- **Assignment**:
For the entries that follow, count the lines containing the string "link" and write only the number.

___ Excerpted records

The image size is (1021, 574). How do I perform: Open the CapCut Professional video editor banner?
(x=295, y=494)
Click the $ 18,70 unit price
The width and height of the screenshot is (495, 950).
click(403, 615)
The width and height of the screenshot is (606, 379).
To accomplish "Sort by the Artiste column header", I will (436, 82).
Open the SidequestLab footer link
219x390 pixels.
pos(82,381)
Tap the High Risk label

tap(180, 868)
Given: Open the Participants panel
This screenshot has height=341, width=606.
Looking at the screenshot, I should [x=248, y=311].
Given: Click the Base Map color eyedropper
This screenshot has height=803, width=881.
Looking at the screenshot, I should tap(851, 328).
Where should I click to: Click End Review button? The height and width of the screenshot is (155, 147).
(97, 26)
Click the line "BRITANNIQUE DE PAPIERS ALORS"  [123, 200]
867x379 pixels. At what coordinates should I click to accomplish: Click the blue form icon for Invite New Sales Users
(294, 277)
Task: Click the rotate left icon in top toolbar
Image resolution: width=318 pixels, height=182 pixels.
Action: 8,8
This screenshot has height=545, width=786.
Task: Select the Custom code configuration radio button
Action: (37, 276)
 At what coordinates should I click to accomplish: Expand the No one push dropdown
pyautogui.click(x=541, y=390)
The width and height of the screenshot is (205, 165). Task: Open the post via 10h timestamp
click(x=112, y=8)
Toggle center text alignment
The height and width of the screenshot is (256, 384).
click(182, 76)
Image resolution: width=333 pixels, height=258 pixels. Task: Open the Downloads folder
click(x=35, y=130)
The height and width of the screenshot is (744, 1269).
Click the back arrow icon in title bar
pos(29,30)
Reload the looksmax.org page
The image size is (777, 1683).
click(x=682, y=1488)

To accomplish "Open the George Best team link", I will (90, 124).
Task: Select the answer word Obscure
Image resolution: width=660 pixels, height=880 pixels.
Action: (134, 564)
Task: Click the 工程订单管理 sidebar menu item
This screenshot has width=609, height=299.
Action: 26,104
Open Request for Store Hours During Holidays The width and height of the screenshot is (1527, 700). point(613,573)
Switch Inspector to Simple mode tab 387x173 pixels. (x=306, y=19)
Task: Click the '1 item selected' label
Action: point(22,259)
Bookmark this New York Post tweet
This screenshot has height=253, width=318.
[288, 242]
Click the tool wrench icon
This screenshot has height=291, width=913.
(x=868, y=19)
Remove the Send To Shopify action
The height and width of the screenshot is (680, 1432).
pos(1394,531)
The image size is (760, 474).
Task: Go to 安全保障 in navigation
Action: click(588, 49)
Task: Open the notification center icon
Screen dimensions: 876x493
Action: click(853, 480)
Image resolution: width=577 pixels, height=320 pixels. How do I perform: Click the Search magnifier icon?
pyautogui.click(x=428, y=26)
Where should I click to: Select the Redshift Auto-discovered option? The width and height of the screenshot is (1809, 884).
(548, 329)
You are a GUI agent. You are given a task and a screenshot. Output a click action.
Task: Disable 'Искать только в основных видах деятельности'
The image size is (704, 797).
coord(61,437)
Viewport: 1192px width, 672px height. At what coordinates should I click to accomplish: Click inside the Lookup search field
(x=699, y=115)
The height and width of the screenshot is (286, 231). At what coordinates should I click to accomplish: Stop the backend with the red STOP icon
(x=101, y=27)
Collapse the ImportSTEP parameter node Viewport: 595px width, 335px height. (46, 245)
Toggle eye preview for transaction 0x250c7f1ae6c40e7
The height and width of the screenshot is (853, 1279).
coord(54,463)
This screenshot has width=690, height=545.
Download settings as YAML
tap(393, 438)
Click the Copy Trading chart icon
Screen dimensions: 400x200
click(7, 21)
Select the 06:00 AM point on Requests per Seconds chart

______

- **Problem solution**:
2